▶ **PROBLEM DESCRIPTION**
Tally the lines in the items below that contain the string "Task". Report only the number.

[Item-finding records]
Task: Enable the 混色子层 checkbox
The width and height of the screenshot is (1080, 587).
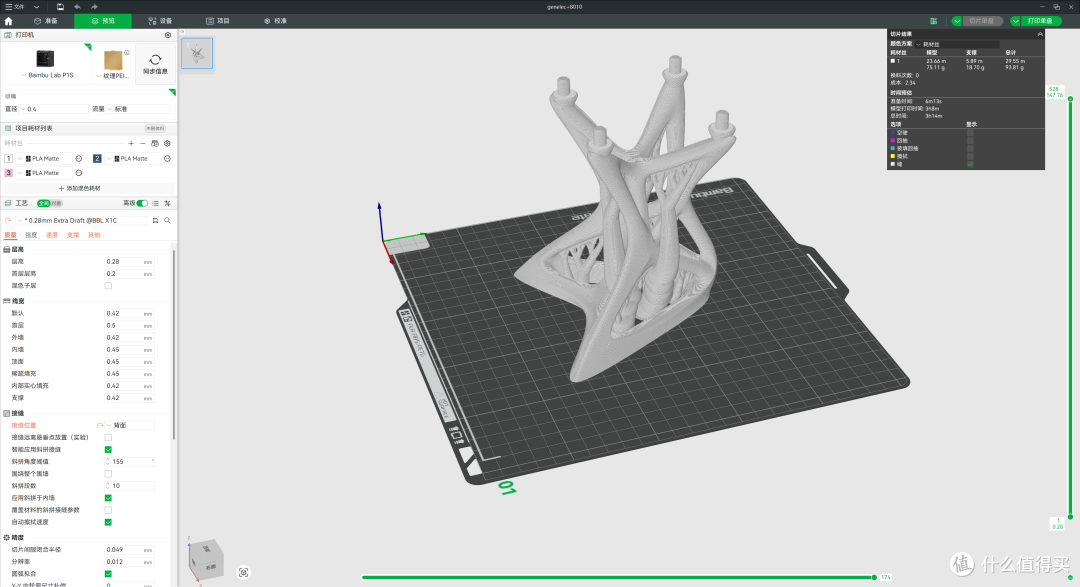Action: (108, 285)
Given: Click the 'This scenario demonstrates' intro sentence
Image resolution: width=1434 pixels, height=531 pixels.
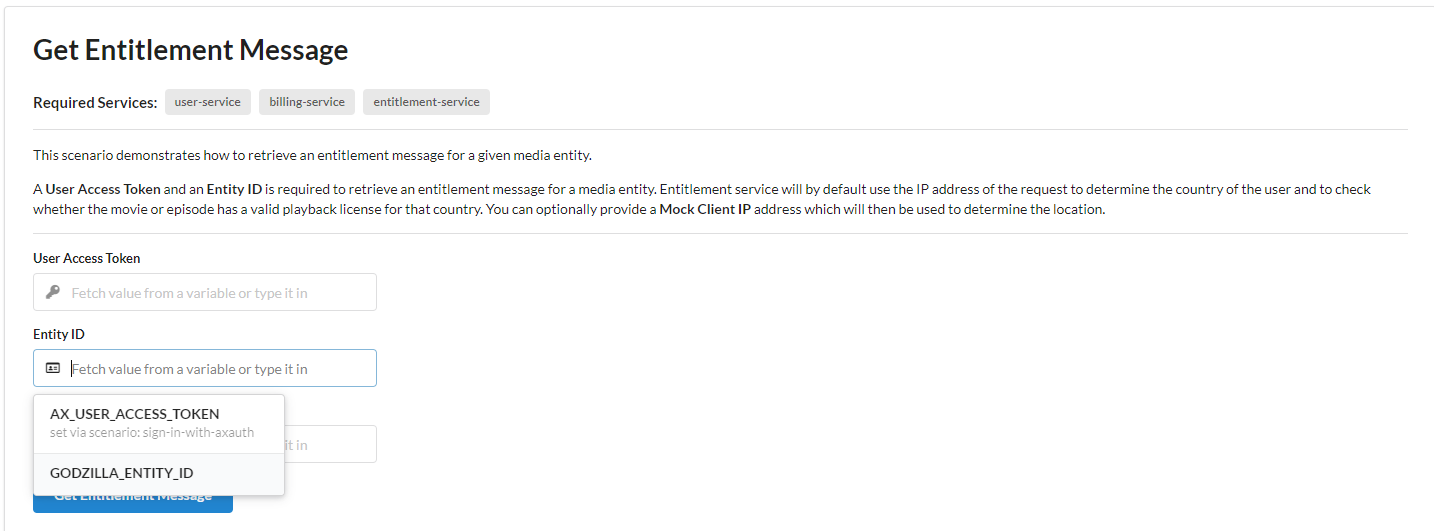Looking at the screenshot, I should click(313, 155).
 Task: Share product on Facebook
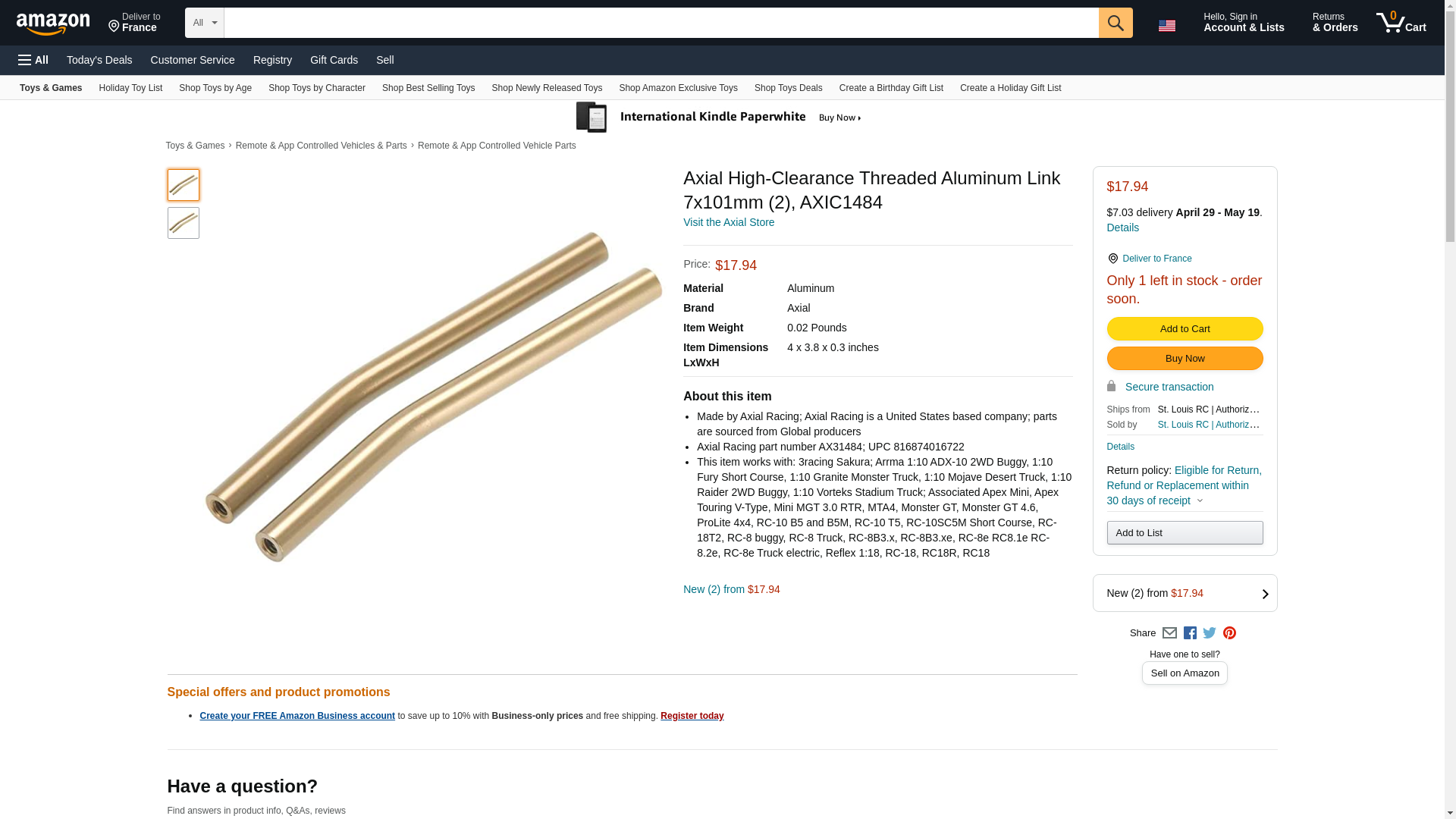tap(1190, 633)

▶ **IN RESPONSE**
2